→ **PASSAGE FOR REVIEW**:
============

The mechanisms of CAR-T, CAR-NK, CAR-M, and CAR-γδ T cell therapies. (A) When CAR-T cells bind to target antigens, they activate intracellular signaling pathways like PI3K/AKT/mTOR, MAPK/ERK, and NF-κB, leading to T cell proliferation, cytokine production, and cytotoxic activity through perforin and granzyme release, inducing cancer cell apoptosis. CAR-T cells also secrete cytokines such as IFN-γ and IL-2, boosting the antitumor response, with some differentiating into memory T cells for long-term immune surveillance and reduced cancer recurrence. (B) Similarly, activated CAR-NK cells produce perforin and granzyme, promoting cancer cell death through caspase-mediated apoptosis. CAR-NK cells express receptors such as KIRs, NKG2D, and DNAM-1, and mediate antibody-dependent cellular cytotoxicity (ADCC) via CD16, playing a crucial role in targeting HER2 and EGFR in solid tumors. Their efficient ADCC is linked to better outcomes in various cancers. (C) CAR-M cell therapy uses engineered macrophages to enhance phagocytosis and antigen presentation, adapting to tumor environments while promoting pro-inflammatory signaling and suppressing tumor-promoting polarization. CAR-M cells secrete IFN-γ, recruiting and activating immune cells, and upregulate MHC-I and MHC-II, improving T cell activation and immune infiltration into tumors. (D) CAR-γδ T cells exhibit antitumor effects via TCR, NKRs, and CD16, triggering ADCC and directly killing tumor cells by releasing TRAIL, FasL, perforin, and granzyme. They enhance cytotoxic T cell and NK cell functions through IFN-γ, TNF, and CD137 signaling, and produce GM-CSF to regulate dendritic cell infiltration, further augmenting the antitumor immune response.

============

→ **COLLECTED MATERIAL**:

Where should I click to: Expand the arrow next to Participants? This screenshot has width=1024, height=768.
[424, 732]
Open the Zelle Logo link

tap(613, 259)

============

→ **TASK DIRECTIONS**: In the passage on CAR cell therapies, through which receptor do CAR-NK cells mediate antibody-dependent cellular cytotoxicity?

→ **RESULT**: CD16